_Work instruction:_ The word "options" marks the lines to copy; find all of them in the entries below.

_Material for the task:_
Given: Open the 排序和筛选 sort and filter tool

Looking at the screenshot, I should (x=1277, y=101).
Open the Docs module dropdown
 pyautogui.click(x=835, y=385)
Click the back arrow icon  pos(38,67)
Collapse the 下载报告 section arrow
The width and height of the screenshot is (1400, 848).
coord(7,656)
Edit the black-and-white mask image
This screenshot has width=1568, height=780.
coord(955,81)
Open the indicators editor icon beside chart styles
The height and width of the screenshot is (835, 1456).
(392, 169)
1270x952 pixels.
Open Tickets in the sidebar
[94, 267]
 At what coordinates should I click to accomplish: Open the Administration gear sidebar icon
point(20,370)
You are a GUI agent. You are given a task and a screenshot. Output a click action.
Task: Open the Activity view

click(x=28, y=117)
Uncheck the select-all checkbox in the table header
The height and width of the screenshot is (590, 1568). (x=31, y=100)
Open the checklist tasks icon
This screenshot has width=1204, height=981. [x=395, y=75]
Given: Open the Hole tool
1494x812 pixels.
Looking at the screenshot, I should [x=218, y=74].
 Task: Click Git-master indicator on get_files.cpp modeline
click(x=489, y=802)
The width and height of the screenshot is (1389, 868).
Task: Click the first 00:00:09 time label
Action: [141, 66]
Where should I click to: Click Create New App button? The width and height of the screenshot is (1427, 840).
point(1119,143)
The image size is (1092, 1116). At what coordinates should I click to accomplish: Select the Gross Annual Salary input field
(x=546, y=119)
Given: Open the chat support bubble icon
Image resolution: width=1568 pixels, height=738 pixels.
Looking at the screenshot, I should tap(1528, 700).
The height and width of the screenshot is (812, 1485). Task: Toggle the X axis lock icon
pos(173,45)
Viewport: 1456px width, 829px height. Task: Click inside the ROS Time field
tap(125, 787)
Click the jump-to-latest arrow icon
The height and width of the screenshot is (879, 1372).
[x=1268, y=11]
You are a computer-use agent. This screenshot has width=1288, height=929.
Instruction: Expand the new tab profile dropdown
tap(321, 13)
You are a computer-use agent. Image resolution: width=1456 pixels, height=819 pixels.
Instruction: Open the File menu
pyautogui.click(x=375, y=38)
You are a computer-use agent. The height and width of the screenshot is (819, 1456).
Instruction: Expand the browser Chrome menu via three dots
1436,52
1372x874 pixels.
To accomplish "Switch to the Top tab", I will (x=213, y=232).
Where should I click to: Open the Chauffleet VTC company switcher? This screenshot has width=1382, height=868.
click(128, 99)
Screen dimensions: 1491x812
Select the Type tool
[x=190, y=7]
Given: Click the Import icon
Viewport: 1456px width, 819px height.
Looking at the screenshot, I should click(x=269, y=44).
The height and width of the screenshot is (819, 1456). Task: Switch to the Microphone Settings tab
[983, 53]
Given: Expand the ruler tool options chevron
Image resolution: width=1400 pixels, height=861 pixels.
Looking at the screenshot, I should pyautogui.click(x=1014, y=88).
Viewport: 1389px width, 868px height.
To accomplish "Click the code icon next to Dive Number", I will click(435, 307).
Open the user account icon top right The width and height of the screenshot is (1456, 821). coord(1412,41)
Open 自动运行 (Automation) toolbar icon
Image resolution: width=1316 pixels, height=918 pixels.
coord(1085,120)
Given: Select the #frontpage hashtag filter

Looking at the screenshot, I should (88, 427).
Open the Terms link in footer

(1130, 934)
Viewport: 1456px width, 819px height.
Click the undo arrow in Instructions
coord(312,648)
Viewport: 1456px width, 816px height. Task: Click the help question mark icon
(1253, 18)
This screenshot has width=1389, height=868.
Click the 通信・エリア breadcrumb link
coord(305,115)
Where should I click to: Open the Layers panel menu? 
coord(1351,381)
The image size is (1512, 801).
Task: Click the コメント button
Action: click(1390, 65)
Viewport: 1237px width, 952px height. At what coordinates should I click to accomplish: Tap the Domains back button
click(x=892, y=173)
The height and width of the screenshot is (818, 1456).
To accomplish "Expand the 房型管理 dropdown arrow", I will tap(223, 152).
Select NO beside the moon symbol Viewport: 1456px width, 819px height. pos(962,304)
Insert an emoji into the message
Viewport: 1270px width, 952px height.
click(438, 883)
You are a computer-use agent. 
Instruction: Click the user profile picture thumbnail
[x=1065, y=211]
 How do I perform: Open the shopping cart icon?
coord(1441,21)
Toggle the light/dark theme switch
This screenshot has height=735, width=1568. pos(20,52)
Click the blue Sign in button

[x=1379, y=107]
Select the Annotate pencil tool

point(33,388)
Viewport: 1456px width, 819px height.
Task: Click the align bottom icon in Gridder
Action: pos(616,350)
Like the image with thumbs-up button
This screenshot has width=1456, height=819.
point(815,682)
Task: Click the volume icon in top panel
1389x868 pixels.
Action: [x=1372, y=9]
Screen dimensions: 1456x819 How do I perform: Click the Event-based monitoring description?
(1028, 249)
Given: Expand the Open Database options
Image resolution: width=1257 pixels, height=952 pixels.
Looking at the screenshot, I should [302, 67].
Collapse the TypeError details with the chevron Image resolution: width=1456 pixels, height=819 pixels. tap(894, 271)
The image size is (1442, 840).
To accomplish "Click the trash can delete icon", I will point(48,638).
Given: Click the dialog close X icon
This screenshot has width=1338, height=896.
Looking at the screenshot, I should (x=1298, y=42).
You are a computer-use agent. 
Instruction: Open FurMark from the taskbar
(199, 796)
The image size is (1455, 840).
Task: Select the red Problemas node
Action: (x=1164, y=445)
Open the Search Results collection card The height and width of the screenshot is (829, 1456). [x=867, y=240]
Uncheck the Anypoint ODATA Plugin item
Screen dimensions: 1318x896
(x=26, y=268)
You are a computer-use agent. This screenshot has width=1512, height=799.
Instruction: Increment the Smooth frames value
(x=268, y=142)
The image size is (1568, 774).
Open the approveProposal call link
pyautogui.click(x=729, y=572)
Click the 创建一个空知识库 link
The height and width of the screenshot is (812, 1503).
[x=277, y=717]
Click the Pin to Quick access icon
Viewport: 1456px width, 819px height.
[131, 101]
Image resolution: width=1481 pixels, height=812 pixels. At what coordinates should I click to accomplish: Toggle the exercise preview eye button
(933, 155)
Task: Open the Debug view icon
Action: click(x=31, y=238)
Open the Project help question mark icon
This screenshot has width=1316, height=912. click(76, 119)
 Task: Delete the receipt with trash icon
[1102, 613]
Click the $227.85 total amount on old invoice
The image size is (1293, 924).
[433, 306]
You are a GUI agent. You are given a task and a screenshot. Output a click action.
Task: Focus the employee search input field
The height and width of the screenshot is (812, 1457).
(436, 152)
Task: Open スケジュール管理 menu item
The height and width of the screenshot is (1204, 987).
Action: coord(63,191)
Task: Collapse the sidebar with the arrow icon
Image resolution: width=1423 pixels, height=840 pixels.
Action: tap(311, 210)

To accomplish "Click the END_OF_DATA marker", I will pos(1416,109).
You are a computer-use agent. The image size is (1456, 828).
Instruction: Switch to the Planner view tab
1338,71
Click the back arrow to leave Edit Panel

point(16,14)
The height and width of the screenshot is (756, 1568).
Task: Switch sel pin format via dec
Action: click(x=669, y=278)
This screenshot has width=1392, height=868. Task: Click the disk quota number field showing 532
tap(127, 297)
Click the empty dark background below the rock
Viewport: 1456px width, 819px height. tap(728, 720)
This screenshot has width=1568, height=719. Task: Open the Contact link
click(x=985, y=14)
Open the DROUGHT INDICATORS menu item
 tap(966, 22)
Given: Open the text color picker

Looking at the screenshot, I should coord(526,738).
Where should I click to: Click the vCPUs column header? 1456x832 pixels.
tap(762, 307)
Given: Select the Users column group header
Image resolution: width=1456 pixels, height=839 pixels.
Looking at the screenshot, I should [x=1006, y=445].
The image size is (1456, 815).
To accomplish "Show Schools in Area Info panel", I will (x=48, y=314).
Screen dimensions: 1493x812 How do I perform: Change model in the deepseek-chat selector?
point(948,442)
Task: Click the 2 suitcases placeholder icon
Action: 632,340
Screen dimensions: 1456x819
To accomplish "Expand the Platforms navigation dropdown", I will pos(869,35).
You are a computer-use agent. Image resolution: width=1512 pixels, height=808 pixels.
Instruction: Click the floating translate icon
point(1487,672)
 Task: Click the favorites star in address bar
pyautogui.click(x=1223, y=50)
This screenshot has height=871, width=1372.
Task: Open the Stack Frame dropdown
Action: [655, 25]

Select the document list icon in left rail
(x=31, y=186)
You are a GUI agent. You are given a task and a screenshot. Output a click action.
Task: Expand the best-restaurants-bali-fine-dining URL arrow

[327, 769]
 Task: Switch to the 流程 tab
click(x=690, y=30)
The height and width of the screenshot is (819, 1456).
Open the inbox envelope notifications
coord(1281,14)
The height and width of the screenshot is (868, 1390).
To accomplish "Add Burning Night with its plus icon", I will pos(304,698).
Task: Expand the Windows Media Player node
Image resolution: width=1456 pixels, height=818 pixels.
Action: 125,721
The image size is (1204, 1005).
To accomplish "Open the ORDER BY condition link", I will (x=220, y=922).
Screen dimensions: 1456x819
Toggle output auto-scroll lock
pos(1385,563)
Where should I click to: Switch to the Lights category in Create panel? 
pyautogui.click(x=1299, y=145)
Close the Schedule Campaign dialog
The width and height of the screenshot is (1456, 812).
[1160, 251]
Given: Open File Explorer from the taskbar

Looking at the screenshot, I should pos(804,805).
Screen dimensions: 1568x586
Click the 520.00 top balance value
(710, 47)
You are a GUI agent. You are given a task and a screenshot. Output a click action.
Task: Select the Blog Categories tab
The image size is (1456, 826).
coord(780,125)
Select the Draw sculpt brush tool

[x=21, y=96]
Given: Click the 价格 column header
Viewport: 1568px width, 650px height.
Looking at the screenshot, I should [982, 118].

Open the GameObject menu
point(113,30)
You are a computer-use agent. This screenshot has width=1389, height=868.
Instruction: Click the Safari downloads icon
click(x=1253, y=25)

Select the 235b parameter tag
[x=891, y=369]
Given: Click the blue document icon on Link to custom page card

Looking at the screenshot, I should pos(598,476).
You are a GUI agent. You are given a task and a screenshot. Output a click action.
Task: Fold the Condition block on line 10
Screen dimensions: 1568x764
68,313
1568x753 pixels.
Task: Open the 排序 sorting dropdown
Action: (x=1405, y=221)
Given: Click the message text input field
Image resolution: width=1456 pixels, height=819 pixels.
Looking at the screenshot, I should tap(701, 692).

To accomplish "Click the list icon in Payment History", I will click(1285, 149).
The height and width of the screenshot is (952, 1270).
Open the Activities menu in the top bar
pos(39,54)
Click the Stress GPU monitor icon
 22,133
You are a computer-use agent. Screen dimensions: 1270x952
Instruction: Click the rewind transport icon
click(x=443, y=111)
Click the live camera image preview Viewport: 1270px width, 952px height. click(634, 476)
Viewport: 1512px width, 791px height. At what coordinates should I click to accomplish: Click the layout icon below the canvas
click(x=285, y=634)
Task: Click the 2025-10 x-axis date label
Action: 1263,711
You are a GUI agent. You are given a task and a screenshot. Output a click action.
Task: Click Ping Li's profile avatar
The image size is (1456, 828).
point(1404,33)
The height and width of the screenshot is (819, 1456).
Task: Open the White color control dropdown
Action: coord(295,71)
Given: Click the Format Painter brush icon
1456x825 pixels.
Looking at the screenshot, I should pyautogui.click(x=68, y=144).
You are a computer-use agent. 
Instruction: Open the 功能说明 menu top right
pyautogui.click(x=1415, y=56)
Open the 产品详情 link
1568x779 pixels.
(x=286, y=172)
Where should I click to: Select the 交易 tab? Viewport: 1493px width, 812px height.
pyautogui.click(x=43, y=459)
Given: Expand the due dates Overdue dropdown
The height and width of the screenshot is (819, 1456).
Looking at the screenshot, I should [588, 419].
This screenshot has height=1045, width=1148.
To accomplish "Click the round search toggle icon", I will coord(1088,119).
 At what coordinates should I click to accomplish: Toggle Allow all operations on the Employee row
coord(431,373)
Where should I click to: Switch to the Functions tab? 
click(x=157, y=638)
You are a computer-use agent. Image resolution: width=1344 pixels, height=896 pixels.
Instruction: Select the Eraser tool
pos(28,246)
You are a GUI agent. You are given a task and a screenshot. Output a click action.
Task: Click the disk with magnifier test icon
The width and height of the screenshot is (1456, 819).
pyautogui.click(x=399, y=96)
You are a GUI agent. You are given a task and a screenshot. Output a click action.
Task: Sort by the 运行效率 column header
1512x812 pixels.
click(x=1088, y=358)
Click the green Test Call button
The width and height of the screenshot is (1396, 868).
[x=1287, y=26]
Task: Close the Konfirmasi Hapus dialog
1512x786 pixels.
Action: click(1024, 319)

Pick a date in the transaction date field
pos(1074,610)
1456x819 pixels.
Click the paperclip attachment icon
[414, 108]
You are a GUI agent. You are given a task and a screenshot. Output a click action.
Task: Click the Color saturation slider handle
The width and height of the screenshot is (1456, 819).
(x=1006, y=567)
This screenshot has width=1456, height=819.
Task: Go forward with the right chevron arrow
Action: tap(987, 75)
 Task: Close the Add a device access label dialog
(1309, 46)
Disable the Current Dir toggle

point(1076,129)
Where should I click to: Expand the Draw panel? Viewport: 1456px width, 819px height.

_Answer to the problem:_
Given: Expand the ruler tool options chevron
Given: Expand the Open Database options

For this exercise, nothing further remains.